*What is needed*
From the records below, please repeat exactly the line that has "novel (624, 949)", the line that has "Marc Meakin (212, 163)", and every line between them, and nothing else.

[[ Data records, beginning ]]

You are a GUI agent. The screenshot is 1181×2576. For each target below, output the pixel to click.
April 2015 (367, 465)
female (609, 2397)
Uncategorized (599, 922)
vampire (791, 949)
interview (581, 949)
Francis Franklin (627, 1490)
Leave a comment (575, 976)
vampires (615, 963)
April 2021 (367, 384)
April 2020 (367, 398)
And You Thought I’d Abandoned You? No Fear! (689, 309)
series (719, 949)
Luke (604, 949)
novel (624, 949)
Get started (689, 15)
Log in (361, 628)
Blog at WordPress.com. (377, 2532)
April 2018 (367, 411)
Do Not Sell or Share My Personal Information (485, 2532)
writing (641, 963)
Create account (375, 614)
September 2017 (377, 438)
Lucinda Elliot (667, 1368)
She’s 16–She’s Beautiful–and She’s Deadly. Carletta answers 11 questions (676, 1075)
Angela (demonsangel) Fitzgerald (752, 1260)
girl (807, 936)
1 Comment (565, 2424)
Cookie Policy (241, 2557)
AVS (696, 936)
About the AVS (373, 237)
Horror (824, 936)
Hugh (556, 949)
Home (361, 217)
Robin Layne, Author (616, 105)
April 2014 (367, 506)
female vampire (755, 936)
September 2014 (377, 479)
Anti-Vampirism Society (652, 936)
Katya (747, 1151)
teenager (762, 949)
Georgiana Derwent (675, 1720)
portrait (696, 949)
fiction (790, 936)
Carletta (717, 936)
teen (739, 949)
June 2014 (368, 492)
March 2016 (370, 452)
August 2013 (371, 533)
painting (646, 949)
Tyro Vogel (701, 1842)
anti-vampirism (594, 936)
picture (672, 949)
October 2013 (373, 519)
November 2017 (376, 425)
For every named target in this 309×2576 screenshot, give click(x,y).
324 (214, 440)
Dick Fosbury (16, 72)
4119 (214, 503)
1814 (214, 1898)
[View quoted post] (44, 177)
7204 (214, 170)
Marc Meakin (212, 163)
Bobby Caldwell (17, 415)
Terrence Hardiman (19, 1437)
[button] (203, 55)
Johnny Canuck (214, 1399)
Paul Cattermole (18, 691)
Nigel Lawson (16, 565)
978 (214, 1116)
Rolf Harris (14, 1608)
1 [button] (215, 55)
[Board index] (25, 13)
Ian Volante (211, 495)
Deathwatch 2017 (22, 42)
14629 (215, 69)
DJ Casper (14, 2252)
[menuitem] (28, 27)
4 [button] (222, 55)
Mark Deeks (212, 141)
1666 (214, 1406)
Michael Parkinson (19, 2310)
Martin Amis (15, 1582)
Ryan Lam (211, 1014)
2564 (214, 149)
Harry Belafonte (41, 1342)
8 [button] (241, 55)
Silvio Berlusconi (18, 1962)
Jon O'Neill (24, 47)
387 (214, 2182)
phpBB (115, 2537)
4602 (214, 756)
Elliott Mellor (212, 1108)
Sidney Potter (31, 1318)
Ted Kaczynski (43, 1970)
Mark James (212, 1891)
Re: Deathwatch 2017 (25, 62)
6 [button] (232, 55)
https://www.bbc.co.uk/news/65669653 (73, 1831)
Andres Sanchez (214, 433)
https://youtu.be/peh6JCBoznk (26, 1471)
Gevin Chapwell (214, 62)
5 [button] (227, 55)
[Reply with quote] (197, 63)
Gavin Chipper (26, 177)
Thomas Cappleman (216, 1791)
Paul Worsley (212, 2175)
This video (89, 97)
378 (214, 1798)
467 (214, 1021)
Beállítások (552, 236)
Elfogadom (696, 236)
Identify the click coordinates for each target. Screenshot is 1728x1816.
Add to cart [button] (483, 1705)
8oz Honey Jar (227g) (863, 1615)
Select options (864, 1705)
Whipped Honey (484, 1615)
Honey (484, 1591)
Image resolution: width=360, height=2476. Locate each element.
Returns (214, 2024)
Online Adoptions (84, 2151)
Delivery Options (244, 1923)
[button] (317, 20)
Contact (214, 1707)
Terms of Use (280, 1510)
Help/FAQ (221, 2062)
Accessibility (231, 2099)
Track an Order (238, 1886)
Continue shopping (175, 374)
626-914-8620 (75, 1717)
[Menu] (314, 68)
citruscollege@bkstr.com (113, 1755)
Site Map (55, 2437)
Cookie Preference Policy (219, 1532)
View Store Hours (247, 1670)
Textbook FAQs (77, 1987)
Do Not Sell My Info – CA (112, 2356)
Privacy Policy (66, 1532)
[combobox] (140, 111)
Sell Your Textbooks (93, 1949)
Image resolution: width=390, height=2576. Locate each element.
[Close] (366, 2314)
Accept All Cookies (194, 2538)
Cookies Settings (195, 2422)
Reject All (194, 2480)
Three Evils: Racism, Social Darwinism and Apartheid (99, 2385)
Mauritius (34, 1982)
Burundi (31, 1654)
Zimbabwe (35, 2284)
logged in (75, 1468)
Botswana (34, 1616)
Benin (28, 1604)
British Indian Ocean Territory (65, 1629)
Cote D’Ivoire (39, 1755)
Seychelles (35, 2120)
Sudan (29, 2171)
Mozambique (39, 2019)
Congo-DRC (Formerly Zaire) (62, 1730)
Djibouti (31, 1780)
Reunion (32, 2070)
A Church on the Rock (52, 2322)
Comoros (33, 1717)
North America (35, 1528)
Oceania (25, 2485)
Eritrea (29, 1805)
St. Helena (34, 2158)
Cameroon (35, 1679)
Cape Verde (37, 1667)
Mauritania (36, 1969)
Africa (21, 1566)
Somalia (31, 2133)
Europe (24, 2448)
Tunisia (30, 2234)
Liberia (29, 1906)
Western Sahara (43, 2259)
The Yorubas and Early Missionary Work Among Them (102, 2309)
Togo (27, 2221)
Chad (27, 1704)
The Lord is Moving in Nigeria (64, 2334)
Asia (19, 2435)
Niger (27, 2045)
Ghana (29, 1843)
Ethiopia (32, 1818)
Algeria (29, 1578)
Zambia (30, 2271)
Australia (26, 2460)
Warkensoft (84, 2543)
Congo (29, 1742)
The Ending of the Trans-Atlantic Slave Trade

[[ Data records, end ]]

*Finished exercise*
novel (624, 949)
Get started (689, 15)
Log in (361, 628)
Blog at WordPress.com. (377, 2532)
April 2018 (367, 411)
Do Not Sell or Share My Personal Information (485, 2532)
writing (641, 963)
Create account (375, 614)
September 2017 (377, 438)
Lucinda Elliot (667, 1368)
She’s 16–She’s Beautiful–and She’s Deadly. Carletta answers 11 questions (676, 1075)
Angela (demonsangel) Fitzgerald (752, 1260)
girl (807, 936)
1 Comment (565, 2424)
Cookie Policy (241, 2557)
AVS (696, 936)
About the AVS (373, 237)
Horror (824, 936)
Hugh (556, 949)
Home (361, 217)
Robin Layne, Author (616, 105)
April 2014 (367, 506)
female vampire (755, 936)
September 2014 (377, 479)
Anti-Vampirism Society (652, 936)
Katya (747, 1151)
teenager (762, 949)
Georgiana Derwent (675, 1720)
portrait (696, 949)
fiction (790, 936)
Carletta (717, 936)
teen (739, 949)
June 2014 (368, 492)
March 2016 (370, 452)
August 2013 (371, 533)
painting (646, 949)
Tyro Vogel (701, 1842)
anti-vampirism (594, 936)
picture (672, 949)
October 2013 (373, 519)
November 2017 (376, 425)
For every named target in this 309×2576 screenshot, give click(x,y).
324 (214, 440)
Dick Fosbury (16, 72)
4119 (214, 503)
1814 (214, 1898)
[View quoted post] (44, 177)
7204 (214, 170)
Marc Meakin (212, 163)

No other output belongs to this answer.